2

I'm trying to parallelize a function I wrote for sequential program. Below is the input and output

Input 1, list of string : ["foo bar los angles", "foo bar new york", ...]

Input 2, list of string as dictionary: ["los angles", "new york"..]

I want to remove all string in input 2 from input 1. So the output will be like:

["foo bar", "foo bar"].

I'm able to do it using a double for loop.

res = []
for s1 in input1:
    for s2 in input2:
        if s2 in s1:
            res.append(s1.replace(s2, ""))

But this run a little slow (more than 10 minutes on my macbook pro) on 2 million size of list input1 (input 2 is couple of thousands).

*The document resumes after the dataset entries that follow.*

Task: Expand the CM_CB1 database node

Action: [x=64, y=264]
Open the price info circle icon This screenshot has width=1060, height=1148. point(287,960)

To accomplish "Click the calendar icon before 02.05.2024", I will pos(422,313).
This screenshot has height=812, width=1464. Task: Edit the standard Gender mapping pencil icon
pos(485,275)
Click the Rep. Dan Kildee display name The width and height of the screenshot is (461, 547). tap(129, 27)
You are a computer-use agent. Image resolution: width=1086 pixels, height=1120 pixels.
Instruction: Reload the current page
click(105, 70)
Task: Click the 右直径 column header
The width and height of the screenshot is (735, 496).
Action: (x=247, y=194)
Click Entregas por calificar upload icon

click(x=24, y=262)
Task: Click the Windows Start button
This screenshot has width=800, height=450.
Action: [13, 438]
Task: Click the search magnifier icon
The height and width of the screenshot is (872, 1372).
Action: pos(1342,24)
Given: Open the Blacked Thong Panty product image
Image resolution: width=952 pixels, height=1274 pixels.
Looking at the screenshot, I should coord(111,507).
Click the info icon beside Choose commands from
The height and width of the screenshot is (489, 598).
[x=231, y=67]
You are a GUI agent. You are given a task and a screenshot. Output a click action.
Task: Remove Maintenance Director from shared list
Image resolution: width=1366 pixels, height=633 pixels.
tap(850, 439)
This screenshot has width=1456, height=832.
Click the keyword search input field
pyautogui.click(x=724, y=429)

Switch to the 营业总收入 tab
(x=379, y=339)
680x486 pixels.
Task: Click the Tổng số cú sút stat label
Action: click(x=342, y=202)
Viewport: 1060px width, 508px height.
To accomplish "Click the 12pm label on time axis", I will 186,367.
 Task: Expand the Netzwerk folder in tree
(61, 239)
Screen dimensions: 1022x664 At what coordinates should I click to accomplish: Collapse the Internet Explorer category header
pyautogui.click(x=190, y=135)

I found a way to use python's multithreading.dummy.Pool. And use pool.map along with a global variable to parallelize it. But I'm concern about the usage of global variable. Is it safe to do so? Is there a better way to for python multithread to share a variable (May be like apache spark's mapPartions)?

I'm using Python 2.7 now. So I'd prefer answer use python2.

xuanyue
  • 1,368
  • 1
  • 17
  • 36
  • 2
    As an intermediary step before you go ahead with the parallelization, you could probably make your code a lot faster just by switching the lists to sets (if that's okay for your problem) – Tyler Jun 14 '16 at 22:45
  • Do you need to preserve ordering of the original list? – rrauenza Jun 14 '16 at 22:47
  • @Tyler Well. I don't think use set will boost up performance. Because I still need to traverse the whole set. My requirement is remove substring in items of input1 if that substring is in input2. So I don't think use set will improve performance. – xuanyue Jun 14 '16 at 23:13
  • @rrauenza No, I don't need to preserve the ordering. – xuanyue Jun 14 '16 at 23:14

1 Answers1

2

It's generally recommended to avoid multithreading when wanting performance because of the GIL. Luckily we have multiprocessing!

#!/usr/bin/python
import itertools
import multiprocessing

in1 = ["foo bar los angles", "foo bar new york",]
in2 = ["los angles", "new york",]

results = []

def sub(arg):
    s1, s2 = arg
    if s2 in s1:
        return s1.replace(s2, "")

pool = multiprocessing.Pool(4)
for result in pool.imap(sub, itertools.product(in1, in2)):
    if result is not None:
        results.append(result)

print results

It sounds like your 2 million item list is already in memory, so you'll want to use imap not map in order to keep from turning the product into a thousands of millions item list. I also use itertools.product to do the cartesian product of your inputs -- which is what your nested loop was doing.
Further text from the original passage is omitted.